El remordimiento me atenaza por culpa de Leonardo. Aunque no puedo negar que yo también soy, en cierto modo, culpable… Pero ha sido él el que me ha arrinconado, el que ha erigido una sutil barrera entre la persona que quiero de verdad y yo. Porque yo quiero a Filippo. Lo que acaba de ocurrir es tan solo un estúpido incidente en el camino.
Cuando abro la puerta de casa y lo veo esperándome en el sofá, dormido, tal y como me lo había imaginado, el sentimiento de culpa cobra forma. Aunque casi me produce alivio sentirme tan mal, porque es una prueba de que no me he extraviado por completo.
—Eh, Bibi —gruñe Filippo emergiendo del sueño. Se sienta apoyándose en el respaldo. Sus ojos verdes me sonríen, soñolientos.
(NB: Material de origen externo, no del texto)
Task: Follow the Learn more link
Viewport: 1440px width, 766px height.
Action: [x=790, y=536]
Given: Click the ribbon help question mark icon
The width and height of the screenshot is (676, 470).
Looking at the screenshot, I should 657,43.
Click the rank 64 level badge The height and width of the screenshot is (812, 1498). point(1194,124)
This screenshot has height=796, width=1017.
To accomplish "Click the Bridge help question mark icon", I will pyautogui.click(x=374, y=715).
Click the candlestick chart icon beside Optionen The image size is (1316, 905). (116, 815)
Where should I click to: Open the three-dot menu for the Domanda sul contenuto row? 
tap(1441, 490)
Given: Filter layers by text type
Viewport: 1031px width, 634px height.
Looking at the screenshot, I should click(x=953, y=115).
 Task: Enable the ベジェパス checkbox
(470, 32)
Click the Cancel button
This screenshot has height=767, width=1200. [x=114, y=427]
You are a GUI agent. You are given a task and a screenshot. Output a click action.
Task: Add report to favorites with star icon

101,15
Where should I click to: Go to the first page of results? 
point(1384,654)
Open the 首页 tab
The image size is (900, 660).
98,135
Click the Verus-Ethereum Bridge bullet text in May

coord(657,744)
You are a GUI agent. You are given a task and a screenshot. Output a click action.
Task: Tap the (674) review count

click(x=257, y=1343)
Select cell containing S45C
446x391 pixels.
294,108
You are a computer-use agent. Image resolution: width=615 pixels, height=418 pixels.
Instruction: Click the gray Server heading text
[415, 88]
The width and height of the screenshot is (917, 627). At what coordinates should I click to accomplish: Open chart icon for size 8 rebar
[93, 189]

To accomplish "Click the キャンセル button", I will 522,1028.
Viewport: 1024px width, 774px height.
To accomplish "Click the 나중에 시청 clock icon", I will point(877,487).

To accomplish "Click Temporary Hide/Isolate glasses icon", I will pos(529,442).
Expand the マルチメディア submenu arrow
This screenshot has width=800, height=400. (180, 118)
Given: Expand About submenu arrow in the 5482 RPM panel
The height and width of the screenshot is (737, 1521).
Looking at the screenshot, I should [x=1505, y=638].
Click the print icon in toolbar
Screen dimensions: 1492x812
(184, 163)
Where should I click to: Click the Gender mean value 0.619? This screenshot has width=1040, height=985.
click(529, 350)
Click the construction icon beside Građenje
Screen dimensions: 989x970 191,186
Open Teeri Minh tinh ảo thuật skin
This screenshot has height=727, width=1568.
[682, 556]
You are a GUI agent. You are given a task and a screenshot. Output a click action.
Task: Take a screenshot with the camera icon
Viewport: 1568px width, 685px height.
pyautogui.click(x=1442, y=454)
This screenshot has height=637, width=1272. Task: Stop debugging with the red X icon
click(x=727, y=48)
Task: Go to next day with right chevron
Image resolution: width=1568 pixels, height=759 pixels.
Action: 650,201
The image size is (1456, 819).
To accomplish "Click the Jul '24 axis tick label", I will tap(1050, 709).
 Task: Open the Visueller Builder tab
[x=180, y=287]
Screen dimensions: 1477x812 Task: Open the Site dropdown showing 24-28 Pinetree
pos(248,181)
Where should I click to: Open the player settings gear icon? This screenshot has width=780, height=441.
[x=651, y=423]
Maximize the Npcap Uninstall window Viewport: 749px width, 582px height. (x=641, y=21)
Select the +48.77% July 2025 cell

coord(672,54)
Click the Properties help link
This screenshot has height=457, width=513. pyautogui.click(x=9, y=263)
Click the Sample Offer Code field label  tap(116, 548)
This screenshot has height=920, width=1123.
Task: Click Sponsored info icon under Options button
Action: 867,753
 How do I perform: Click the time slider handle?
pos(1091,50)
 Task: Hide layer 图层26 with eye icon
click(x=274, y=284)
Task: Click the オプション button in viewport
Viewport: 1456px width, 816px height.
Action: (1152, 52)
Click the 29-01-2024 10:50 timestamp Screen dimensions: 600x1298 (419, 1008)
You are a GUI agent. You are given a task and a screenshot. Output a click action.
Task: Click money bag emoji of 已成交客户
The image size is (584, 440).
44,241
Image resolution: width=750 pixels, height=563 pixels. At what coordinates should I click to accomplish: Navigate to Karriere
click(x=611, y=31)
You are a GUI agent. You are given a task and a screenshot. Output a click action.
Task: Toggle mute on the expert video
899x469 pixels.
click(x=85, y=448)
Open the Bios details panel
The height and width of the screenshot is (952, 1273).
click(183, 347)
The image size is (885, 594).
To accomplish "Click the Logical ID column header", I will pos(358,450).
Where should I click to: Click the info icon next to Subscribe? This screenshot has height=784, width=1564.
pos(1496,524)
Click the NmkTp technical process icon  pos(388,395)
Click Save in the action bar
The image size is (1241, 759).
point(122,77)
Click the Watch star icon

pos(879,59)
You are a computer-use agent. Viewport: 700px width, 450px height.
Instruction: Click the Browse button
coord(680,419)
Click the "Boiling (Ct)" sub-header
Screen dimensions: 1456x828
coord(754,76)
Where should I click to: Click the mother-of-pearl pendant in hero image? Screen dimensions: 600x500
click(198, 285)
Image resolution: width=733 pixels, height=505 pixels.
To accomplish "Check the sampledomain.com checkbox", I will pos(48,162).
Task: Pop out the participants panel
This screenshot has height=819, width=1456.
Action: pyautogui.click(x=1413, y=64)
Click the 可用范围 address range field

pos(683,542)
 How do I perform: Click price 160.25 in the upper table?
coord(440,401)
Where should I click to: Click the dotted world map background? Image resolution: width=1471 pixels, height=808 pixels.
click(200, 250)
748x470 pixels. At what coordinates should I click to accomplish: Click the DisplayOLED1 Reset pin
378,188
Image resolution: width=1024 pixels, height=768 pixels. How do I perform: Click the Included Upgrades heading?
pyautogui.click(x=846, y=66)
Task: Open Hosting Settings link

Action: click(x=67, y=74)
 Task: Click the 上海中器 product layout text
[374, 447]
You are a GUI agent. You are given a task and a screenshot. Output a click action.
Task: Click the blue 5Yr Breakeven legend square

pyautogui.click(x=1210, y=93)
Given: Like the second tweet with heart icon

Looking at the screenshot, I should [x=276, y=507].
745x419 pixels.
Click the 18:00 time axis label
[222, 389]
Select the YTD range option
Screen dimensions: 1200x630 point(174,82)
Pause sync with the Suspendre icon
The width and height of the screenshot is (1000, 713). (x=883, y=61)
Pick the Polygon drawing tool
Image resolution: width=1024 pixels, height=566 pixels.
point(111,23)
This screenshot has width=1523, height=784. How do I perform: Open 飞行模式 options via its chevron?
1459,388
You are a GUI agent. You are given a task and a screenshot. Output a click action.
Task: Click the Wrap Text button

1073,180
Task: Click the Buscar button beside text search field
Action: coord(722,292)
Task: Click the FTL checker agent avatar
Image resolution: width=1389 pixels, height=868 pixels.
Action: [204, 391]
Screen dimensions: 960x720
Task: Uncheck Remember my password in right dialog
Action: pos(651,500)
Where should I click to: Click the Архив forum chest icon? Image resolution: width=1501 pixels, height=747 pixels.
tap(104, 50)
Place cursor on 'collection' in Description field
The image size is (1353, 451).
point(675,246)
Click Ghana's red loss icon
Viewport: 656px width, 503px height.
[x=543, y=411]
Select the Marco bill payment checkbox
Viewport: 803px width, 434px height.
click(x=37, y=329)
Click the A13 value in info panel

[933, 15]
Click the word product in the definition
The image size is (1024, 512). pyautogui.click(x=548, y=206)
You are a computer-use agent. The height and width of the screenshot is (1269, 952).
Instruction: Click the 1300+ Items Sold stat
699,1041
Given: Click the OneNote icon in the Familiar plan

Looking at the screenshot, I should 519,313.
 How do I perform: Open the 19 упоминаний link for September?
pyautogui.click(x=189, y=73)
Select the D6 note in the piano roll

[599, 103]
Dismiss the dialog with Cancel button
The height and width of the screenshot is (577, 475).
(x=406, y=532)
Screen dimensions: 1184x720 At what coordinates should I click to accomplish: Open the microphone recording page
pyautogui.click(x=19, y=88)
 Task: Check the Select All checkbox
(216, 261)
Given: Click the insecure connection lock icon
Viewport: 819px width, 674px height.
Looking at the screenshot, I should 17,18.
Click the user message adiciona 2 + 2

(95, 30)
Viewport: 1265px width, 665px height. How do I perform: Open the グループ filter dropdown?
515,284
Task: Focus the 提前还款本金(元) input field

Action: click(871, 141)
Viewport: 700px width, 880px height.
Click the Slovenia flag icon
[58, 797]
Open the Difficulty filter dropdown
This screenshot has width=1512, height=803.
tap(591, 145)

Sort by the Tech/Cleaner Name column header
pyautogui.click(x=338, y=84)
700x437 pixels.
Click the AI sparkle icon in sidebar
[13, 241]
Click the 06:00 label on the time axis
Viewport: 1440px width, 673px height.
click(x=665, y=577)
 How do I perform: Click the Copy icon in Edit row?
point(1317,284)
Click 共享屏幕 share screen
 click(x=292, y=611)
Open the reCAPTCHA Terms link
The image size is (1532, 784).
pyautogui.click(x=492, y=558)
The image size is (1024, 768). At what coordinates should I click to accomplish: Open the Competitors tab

—¿Cómo te ha ido? ¿Te has divertido con Paola? —Tiene la voz un poco ronca.
—Sí. Fuera del trabajo parece otra persona. —Esbozo una vaga sonrisa que huele a mentira—. Pero no deberías haberme esperado…
Se restriega los ojos con los nudillos, como un niño.
—Estaba mirando un poco la televisión, uno de esos programas soporíferos, y me he quedado dormido —dice, conteniendo un bostezo.
Sonrío de nuevo, esta vez con sinceridad. Adoro las expresiones que pone. No podría vivir sin ellas.
—Ven. —Le tiendo una mano con dulzura—. Vamos a la cama.
Meterme bajo las sábanas y fingir que no ha sucedido nada es lacerante, pero me consuelo pensando que esta velada ha sido únicamente el último acto de una historia absurda.
A partir de este momento mi vida seguirá adelante sin Leonardo.